══ Trecho selecionado ══
A saída do Brasil não é a educação. Simplesmente estávamos errados. Nos posts anteriores vimos como os retornos sociais são maiores o quanto antes forem feitos, que estamos presos em uma busca insana por dados quantitativos de universalização, que nossas soluções do passado passaram por criar escolas, mais professores e expandir o sistema como um todo, com isso não nos levando longe, e como investir no ensino superior no Brasil é meio que jogar dinheiro fora. Isso além do fato de que políticas públicas populares de universalização podem dar muito errado.

A verdade é que o futuro do país começa antes, com intervenções, inovações e experimentos que vão muito além da ideia de que educação começa na escola. Quando a criança entra na escola já é tarde demais.
═══
══ Linhas listadas ══
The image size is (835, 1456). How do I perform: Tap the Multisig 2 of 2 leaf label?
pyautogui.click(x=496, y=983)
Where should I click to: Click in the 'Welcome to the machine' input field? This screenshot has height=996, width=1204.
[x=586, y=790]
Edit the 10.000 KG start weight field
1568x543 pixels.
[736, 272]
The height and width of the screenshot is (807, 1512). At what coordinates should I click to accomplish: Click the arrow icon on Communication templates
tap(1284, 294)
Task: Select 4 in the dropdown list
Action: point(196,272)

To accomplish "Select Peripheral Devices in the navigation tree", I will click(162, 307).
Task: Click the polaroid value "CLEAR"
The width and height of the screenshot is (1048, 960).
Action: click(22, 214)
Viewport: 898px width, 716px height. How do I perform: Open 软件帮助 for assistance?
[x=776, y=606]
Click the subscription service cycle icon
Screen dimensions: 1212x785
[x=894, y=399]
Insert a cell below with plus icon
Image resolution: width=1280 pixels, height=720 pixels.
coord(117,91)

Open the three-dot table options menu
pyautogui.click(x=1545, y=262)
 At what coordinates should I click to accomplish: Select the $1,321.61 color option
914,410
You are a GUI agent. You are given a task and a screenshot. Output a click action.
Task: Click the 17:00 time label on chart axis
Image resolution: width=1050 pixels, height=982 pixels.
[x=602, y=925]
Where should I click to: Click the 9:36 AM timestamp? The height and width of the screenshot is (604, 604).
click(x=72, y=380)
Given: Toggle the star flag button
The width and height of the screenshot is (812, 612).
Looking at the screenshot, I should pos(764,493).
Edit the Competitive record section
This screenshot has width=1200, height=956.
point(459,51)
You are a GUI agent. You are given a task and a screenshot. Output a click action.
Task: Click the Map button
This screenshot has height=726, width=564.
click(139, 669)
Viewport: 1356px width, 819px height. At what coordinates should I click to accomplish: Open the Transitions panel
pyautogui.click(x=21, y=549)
═══
__Tarefas__
- 1) Cite o trecho sobre educação no Brasil, de "A saída do Brasil" até "dar muito errado.".
- 2) Responda, com base no trecho sobre educação no Brasil:
(a) Investir em qual nível de ensino no Brasil é apontado como "meio que jogar dinheiro fora"?
(b) O que, segundo o texto, "podem dar muito errado"?
(c) Como o texto descreve o momento em que a criança entra na escola?
- 3) Para cada afirmação, diga se o trecho sobre educação no Brasil a confirma (sim ou não) e copie as palavras que decidem:
(a) O trecho afirma que a saída do Brasil é a educação.
(b) Segundo o trecho, os retornos sociais são maiores quanto antes forem feitos.
(c) O trecho defende que o futuro do país começa antes da escola.

__Respostas por item__
- 1)
A saída do Brasil não é a educação. Simplesmente estávamos errados. Nos posts anteriores vimos como os retornos sociais são maiores o quanto antes forem feitos, que estamos presos em uma busca insana por dados quantitativos de universalização, que nossas soluções do passado passaram por criar escolas, mais professores e expandir o sistema como um todo, com isso não nos levando longe, e como investir no ensino superior no Brasil é meio que jogar dinheiro fora. Isso além do fato de que políticas públicas populares de universalização podem dar muito errado.

- 2)
(a) O ensino superior.
(b) Políticas públicas populares de universalização.
(c) Diz que, nesse momento, "já é tarde demais".

- 3)
(a) Não: "A saída do Brasil não é a educação."
(b) Sim: "os retornos sociais são maiores o quanto antes forem feitos"
(c) Sim: "A verdade é que o futuro do país começa antes, com intervenções, inovações e experimentos que vão muito além da ideia de que educação começa na escola."